◆ EXERCISE MATERIAL
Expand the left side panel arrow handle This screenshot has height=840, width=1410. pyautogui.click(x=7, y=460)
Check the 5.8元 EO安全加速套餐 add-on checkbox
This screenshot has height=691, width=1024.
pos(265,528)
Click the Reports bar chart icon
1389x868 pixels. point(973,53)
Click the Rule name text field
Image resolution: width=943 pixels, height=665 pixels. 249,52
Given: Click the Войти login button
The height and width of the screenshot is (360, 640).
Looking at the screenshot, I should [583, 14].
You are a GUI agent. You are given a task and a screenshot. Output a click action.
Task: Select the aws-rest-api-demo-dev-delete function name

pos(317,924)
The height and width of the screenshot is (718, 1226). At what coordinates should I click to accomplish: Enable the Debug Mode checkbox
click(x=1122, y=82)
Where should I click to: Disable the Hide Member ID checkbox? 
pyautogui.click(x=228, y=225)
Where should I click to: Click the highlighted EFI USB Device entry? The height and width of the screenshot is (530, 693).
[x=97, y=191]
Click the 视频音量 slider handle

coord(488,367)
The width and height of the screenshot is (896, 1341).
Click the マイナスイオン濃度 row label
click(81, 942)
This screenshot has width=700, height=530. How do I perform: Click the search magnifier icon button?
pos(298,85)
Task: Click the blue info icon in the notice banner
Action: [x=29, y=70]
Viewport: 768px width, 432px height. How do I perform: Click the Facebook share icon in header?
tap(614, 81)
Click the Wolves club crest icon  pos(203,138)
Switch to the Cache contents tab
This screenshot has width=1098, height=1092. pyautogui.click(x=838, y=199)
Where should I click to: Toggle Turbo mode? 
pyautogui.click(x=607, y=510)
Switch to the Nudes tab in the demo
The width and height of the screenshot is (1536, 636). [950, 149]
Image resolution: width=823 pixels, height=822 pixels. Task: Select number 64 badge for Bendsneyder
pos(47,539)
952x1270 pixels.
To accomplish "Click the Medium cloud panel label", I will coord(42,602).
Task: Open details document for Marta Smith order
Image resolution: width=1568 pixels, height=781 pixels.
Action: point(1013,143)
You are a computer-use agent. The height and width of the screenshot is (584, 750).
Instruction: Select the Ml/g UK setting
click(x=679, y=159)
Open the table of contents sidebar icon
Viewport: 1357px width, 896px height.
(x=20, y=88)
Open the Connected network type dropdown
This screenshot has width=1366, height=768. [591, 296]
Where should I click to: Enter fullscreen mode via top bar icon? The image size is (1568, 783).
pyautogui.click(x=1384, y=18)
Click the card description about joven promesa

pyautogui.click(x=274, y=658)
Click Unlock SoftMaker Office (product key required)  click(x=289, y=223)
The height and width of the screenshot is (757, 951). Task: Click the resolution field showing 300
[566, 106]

◆ TASK TO COMPLETE
Copy out each line of the rows above that contains the word "accomplish".

◆ EXPECTED ANSWER
The height and width of the screenshot is (718, 1226). At what coordinates should I click to accomplish: Enable the Debug Mode checkbox
To accomplish "Click the Medium cloud panel label", I will coord(42,602).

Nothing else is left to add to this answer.